Mesela: Bir elma kendi vücudunu sadece birkaç şekilde gösterir. Filan yerin elması, filan büyüklükte olur, filan renklidir... gibi. Fakat yaratıcısına bakıldığında o elma üzerinde öncelikle "Hayy" isminin tecellisi görünür, elmaya hayat vermiştir. Sonra "Rezzak" isminin tecellisi görünür, elmayı rızık olarak yaratmıştır. Sonra "Latif" isminin tecellisi görünür, elmayı en latif ve hoş bir surette yaratmıştır. Sonra "Kerim" isminin tecellisi görünür, elmayı mahlukatına ikram etmiştir. Sonra "Mün'im" isminin tecellisi görünür, elmayı nimet olarak yaratmıştır. Sonra "Hakîm" isminin tecellisi görünür, elmayı sayısız hikmetlerle yaratmıştır. Mana-yı harfi yönüyle bakıldığı zaman her şey değer kazanıyor. Yoksa elmanın değeri sadece verdiği lezzet ölçüsünde kalırdı. Aynen öyle de insan ve bütün mahlukat ve kainat ancak mana-yı harfi ile değer kazanır. Yoksa insan, kısacık bir ömürde, hayvanatın en acizi ve zaifi ve hüzünlüsü ve gamlısı ve kederlisi olarak perişan bir hayat geçiriyor. Fakat mana-yı harfi ile bakıldığı zaman Allah (CC)'ın bütün isim ve sıfatlarıın tecellisine mazhar, kainat denilen sarayında en şerefli mahluku, en izzetli mahluku, saadet-i ebediyeye mazhar en sevgili habibi... ve sayamayacağımız nice güzel ve hoş manalar içinde bir hayat geçirir. Her mahlukut Mucidine ve Sanatkarına bakan yüzlerce yönü vardır. Bir eşyanın sanatkara ve mucidine bakan yönüne mana-yı harfi diyoruz.

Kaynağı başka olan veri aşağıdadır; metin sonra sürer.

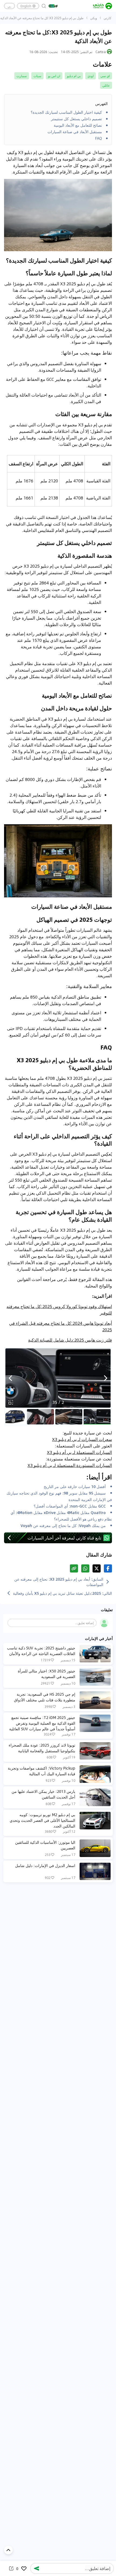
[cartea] (102, 6)
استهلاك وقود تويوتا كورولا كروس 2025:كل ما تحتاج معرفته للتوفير (59, 1309)
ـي (9, 6)
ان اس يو (54, 75)
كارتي (107, 18)
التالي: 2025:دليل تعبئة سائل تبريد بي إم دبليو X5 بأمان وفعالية (62, 1593)
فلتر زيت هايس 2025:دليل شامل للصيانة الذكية (70, 1339)
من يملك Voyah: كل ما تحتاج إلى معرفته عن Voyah (63, 1525)
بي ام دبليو (74, 75)
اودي (90, 75)
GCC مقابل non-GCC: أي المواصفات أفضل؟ (70, 1506)
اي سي (105, 75)
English (26, 6)
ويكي (93, 18)
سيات (37, 75)
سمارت (21, 75)
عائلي (106, 85)
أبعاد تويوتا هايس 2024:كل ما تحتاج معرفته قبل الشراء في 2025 (60, 1326)
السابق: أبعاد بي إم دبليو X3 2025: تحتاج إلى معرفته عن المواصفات (58, 1581)
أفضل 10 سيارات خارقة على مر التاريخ (75, 1486)
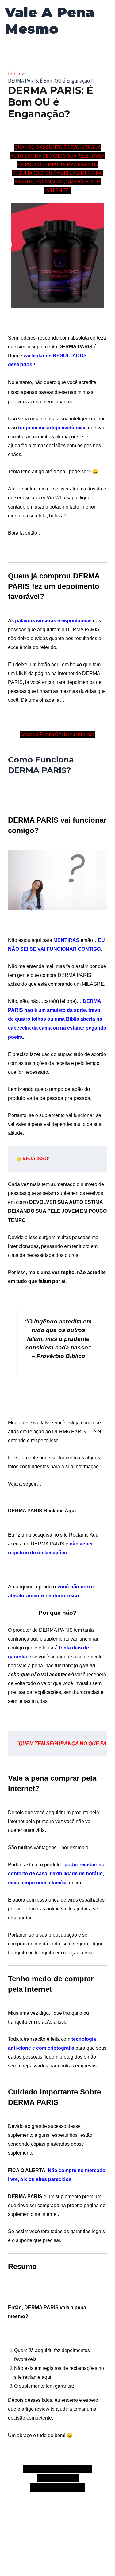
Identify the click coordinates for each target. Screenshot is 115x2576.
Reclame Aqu (83, 1535)
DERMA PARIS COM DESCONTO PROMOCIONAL (57, 2478)
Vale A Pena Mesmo (49, 20)
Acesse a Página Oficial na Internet (57, 734)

Mana-yı İsmi: Mahlukata ve kainata Allah namına ve Allah'ın sanat eseri olarak bakmamak manasına geliyor. Yani mahlukata kendileri hesabına bakmaktır.
Mesela bir kitaba bakıldığında katibini kabul etmemektir. Kitabı yazanı inkar etmektir. Bir elmaya bakıldığında yaratıcısını kabul etmemektir. Sanatkarla olan irtibatını koparmaktır. Rüzgara baktığımızda onu estireni kabul etmemektir. Kendi kendine estiğini farzetmektir. Yağmurun kendi kendine yağdığını kabul etmektir. Güneş kendi kendine doğuyor demektir. Dünya öylesine dönüyor demektir. Halbuki gayet iyi biliyoruz ki, sanatlı bir eser sanatkarı icap eder, fiil bir faili gerektirir. Kafirlerin ve ehl-i dalaletin kainata bakmaları hep mana-yı ismi yönüyledir. Onlar her zaman "ne kadar güzel" derler. Elbette ki güzellik varsa, bir güzelden geldiğini anlayamazlar. Nimetlendirmek varsa, bir Mün'imden geldiğini bilemezler. Hayatı varsa, Hayy olan birisinden geldiğini anlayamazlar. Gaflet yönüyle müslümanlar da bazen bu hataya düşüyorlar. Bunun sebebi ise tefekkür sistemimizin zayıf olmasındandır. Risale-i Nur'un bize kazandırdığı en büyük meziyetlerden birisi de fevkalade bir tefekkür melekesine sahip kılmasıdır. Bunun şükrünü asla ifade edemeyiz.